Python,使用多重处理进一步加快cython函数的速度 [英] Python, use multiprocessing to further speed up a cython function
问题描述
此处显示的代码被简化,但触发了相同的PicklingError.我知道关于可以腌制什么和不能腌制什么有很多讨论,但是我确实从中找到了解决方案.
the code shown here are simplied but triggers the same PicklingError. I know there is a lot discussion on what can and cannot be pickled, but I did find the solution from them.
我编写了一个具有以下功能的简单cython脚本:
I write a simple cython script with the following function:
def pow2(int a) :
return a**2
编译正常,我可以在python脚本中调用此函数.
The compilation is working, I can call this function in python script.
但是,我想知道如何将此功能与多处理一起使用
However, I am wondering how to use this function with multiprocessing,
from multiprocessing import Pool
from fast import pow2
p = Pool(processes =4 )
y = p.map( pow2, np.arange( 10, dtype=int))
给我一个PicklingError:
gives me an PicklingError:
dtw是软件包的名称,fast是fast.pyx.
dtw is the name of the package, and fast is fast.pyx.
如何解决这个问题? 预先感谢
How can I get around this problem? Thanks in advance
推荐答案
代替使用multiprocessing
,这意味着由于酸洗过程会在磁盘上写入数据,您可以使用OpenMP包装器prange
.在您的情况下,您可以按如下所示使用它.
Instead of using multiprocessing
, which implies writting data on disk due to the pickling process you can use the OpenMP wrapper prange
. In your case you could use it like shown below.
- 请注意使用
x*x
而不是x**2
,避免了函数调用pow(x, 2)
): - 使用
double
指针将数组的一部分传递给每个线程 - 当
size % num_threads != 0
时,最后一个线程获取更多值
- note the use of
x*x
instead ofx**2
, avoiding the function callpow(x, 2)
): - a part of the array is passed to each thread, using
double
pointers - the last thread takes more values when
size % num_threads != 0
代码:
#cython: wraparound=False
#cython: boundscheck=False
#cython: cdivision=True
#cython: nonecheck=False
#cython: profile=False
import numpy as np
cimport numpy as np
from cython.parallel import prange
cdef void cpow2(int size, double *inp, double *out) nogil:
cdef int i
for i in range(size):
out[i] = inp[i]*inp[i]
def pow2(np.ndarray[np.float64_t, ndim=1] inp,
np.ndarray[np.float64_t, ndim=1] out,
int num_threads=4):
cdef int thread
cdef np.ndarray[np.int32_t, ndim=1] sub_sizes, pos
size = np.shape(inp)[0]
sub_sizes = np.zeros(num_threads, np.int32) + size//num_threads
pos = np.zeros(num_threads, np.int32)
sub_sizes[num_threads-1] += size % num_threads
pos[1:] = np.cumsum(sub_sizes)[:num_threads-1]

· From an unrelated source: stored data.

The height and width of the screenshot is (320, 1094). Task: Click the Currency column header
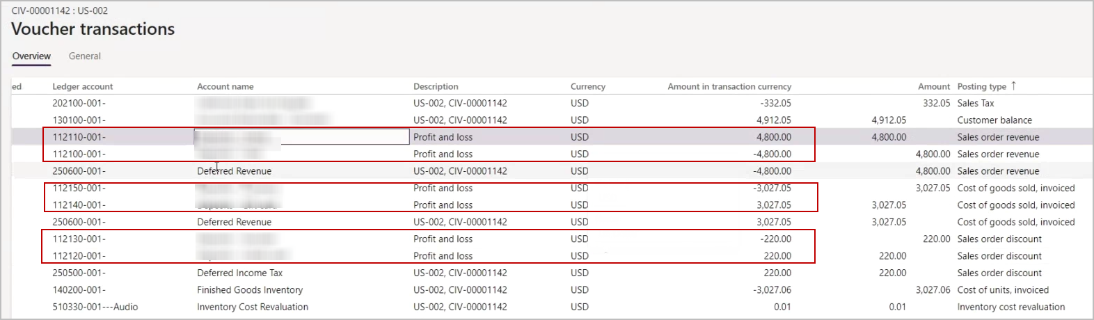pos(587,86)
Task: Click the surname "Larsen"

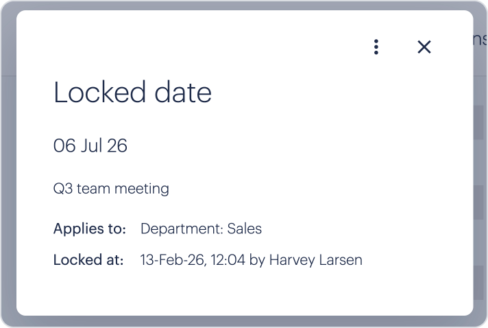Action: point(341,260)
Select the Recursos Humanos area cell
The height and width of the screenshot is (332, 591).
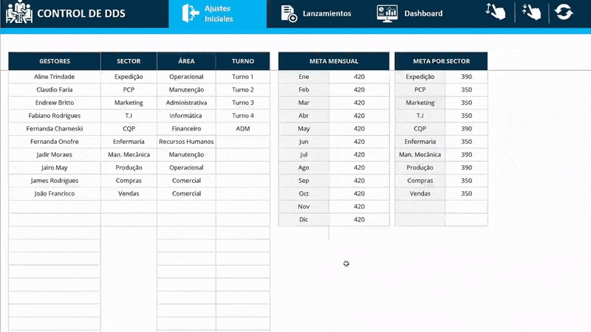click(x=186, y=142)
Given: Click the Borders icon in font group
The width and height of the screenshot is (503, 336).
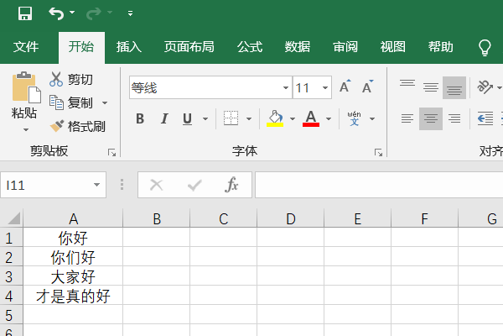Looking at the screenshot, I should pyautogui.click(x=231, y=118).
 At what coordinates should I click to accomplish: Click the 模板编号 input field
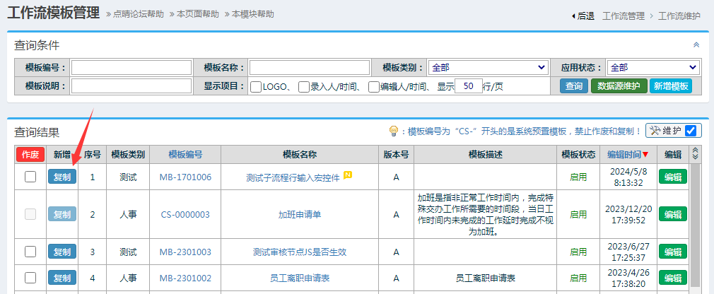tap(131, 68)
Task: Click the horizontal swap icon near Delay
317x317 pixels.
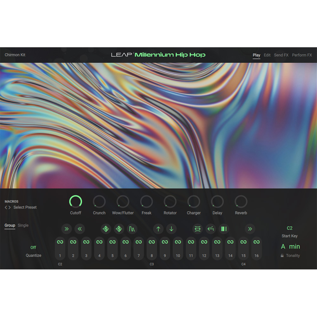Action: point(197,229)
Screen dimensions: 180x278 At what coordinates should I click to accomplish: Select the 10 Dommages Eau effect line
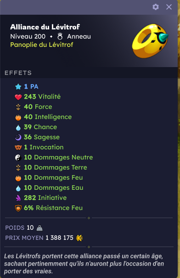click(x=49, y=188)
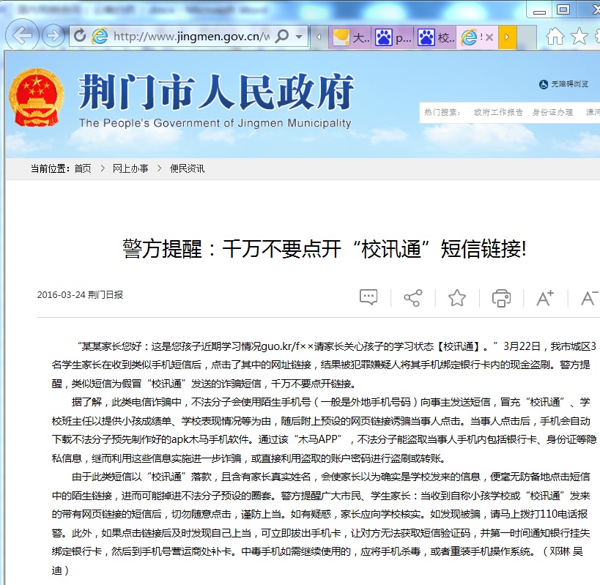The image size is (600, 585).
Task: Bookmark the article with the star icon
Action: tap(457, 297)
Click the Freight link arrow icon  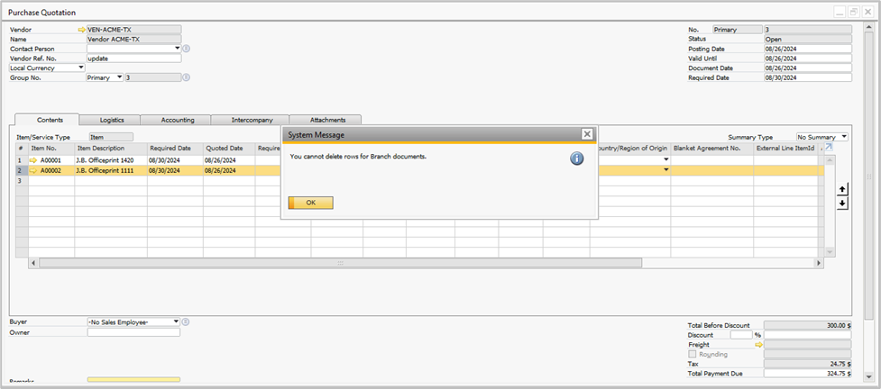pyautogui.click(x=758, y=345)
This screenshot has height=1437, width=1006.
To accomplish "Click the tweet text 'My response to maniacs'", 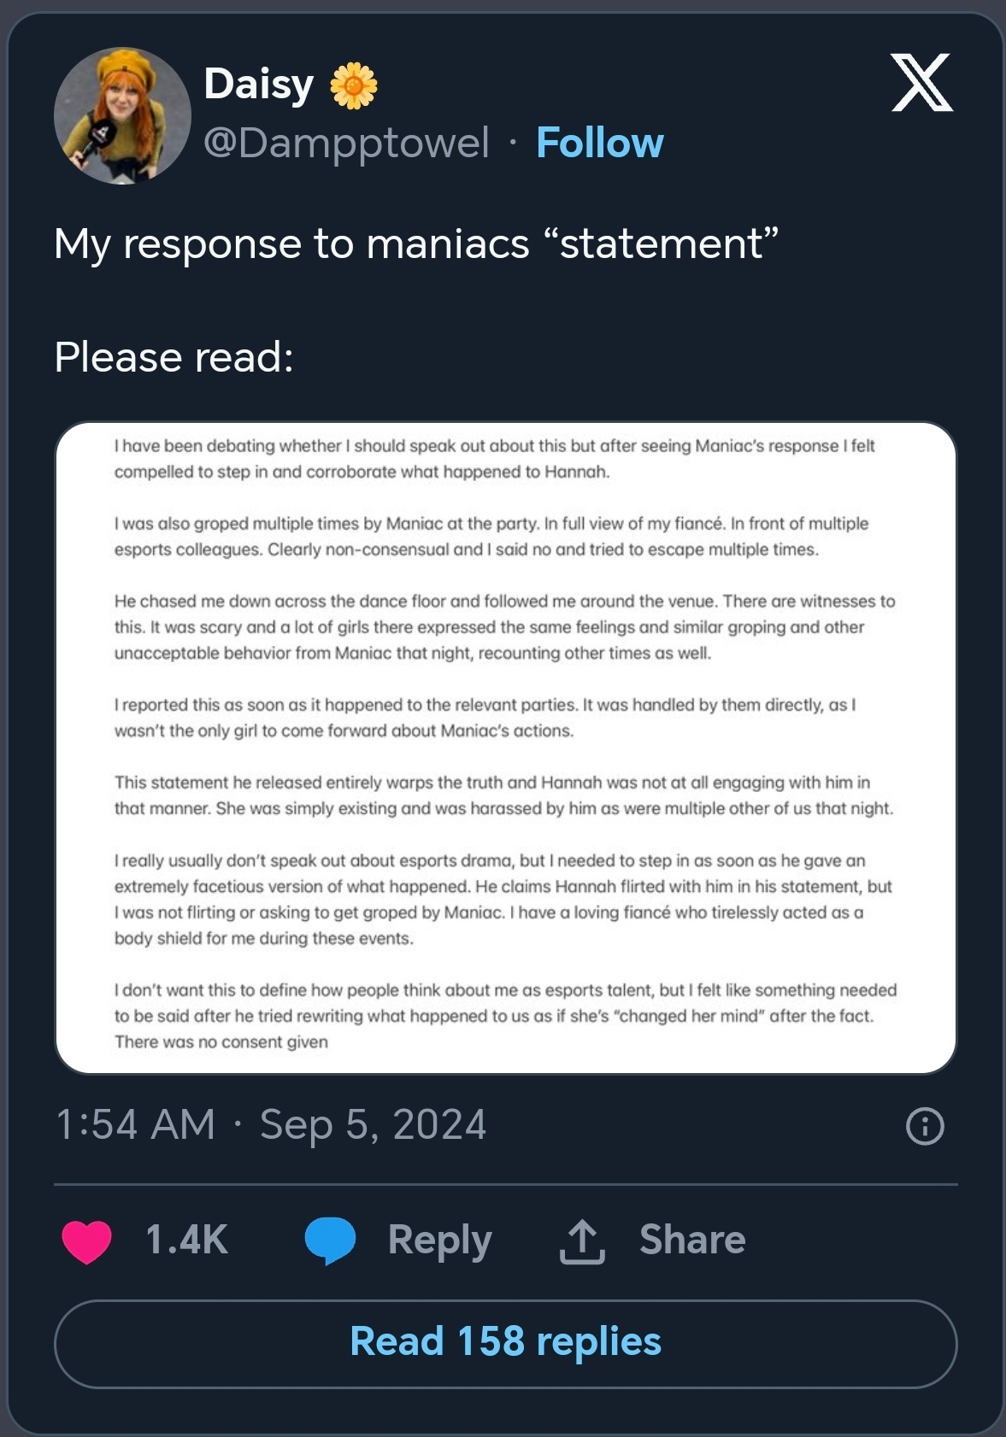I will pos(291,243).
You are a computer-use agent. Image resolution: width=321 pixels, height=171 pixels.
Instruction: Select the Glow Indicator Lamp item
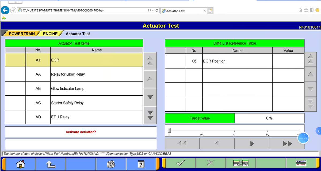(97, 89)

for thread in prange(num_threads, nogil=True, chunksize=1,
num_threads=num_threads, schedule='static'):
cpow2(sub_sizes[thread], &inp[pos[thread]], &out[pos[thread]])
def main():
a = np.arange(642312323).astype(np.float64)
pow2(a, out=a, num_threads=4)
这篇关于Python,使用多重处理进一步加快cython函数的速度的文章就介绍到这了,希望我们推荐的答案对大家有所帮助,也希望大家多多支持IT屋!